Maybe the Jedi failed Anakin, but they had failed so many people. They had been wrong. They had failed Padme, queen, senator, mother, all her worlds abandoned; Qui-Gon, who had only wanted to do right by the children; Obi Wan, who had lost father and teacher, then brother, then world. They had failed these children. The Jedi would have left them orphaned no matter if Anakin Fell or Padme lived– they would have given them to teachers and masters, to a frigid code. The Jedi had failed them, but they had caught each other. 

And they would have caught Anakin, if he had let them. Padme had been ready. She had met a boy in a desert. She had loved him in a meadow, all green grass and sunlight. She had married him on the shores of the lakes where she had spent her childhood running free, while he had spent his in a dry waste– he had grown up trapped, clever, loved, with motor oil on his palms and every calorie his mother could scrounge up ladled onto his plate. 

Padme had lost him standing on stone, wreathed in fire, the red smell of lava in the air. Luke and Leia had been curled together in her belly, unnamed, and she had wanted to save him. She had wanted him to be worth saving so badly. She had wanted him to be worth her swollen ankles and the weight of secret years and the way Obi Wan had looked hollowed-out in their empty living room, telling her Anakin had Fallen. 

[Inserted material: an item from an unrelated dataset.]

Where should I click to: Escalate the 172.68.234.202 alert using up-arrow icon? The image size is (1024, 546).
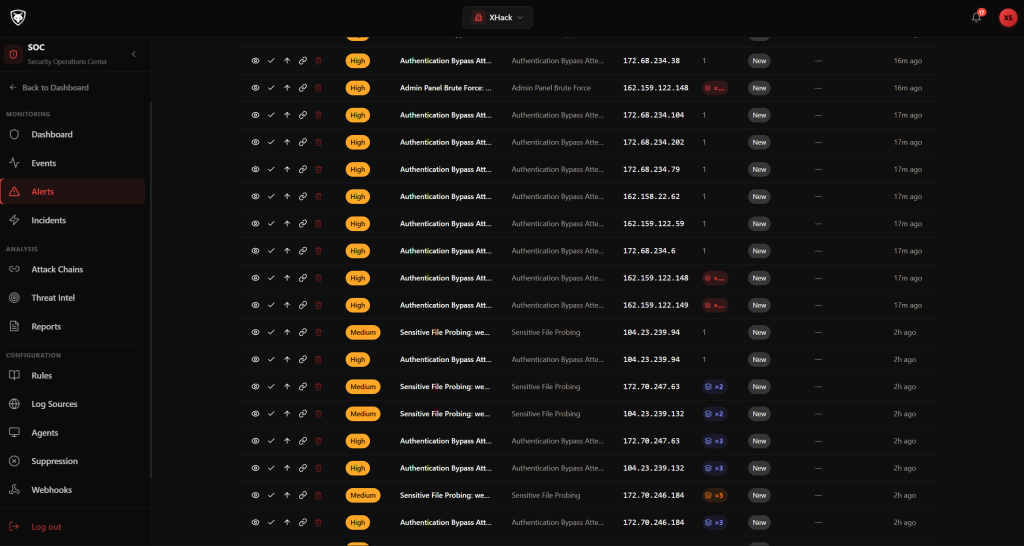(x=287, y=142)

She had wanted to catch him. She would have been ready. 

Padme leans on Obi Wan’s shoulder. Luke has motor oil on his cheek and Leia is trying to smile for him. They are too young to have to carry these things, but they will carry them. They will carry each other through this. 

In a few minutes, someone will come rushing in to beg Luke’s help on an exploded sink or a sad droid or a coughing engine. Leia will find some work to bury herself in until she has to come up for air, to remember, to learn to live through it. 

Padme breathes in– oil and sweat, life smells, living smells. She has paperwork and missions, her handmaidens demanding a lunch so they can see how she’s faring. But for this moment, here they all are, standing here in the shadow of battered old X-Wings, something like victorious. 

Her children learned to walk in fear, in the bellies of freighters, in camps on green planets and in buried homes on frozen ones. There are bits in Leia now that came from Alderaan, and things in Luke he found in the hearts of engines, the circuits of droids. 

Padme ran, once, because her children deserved a universe, and here they have one. They will carry these things all their lives. They will carry each other, catch each other, and that will be enough.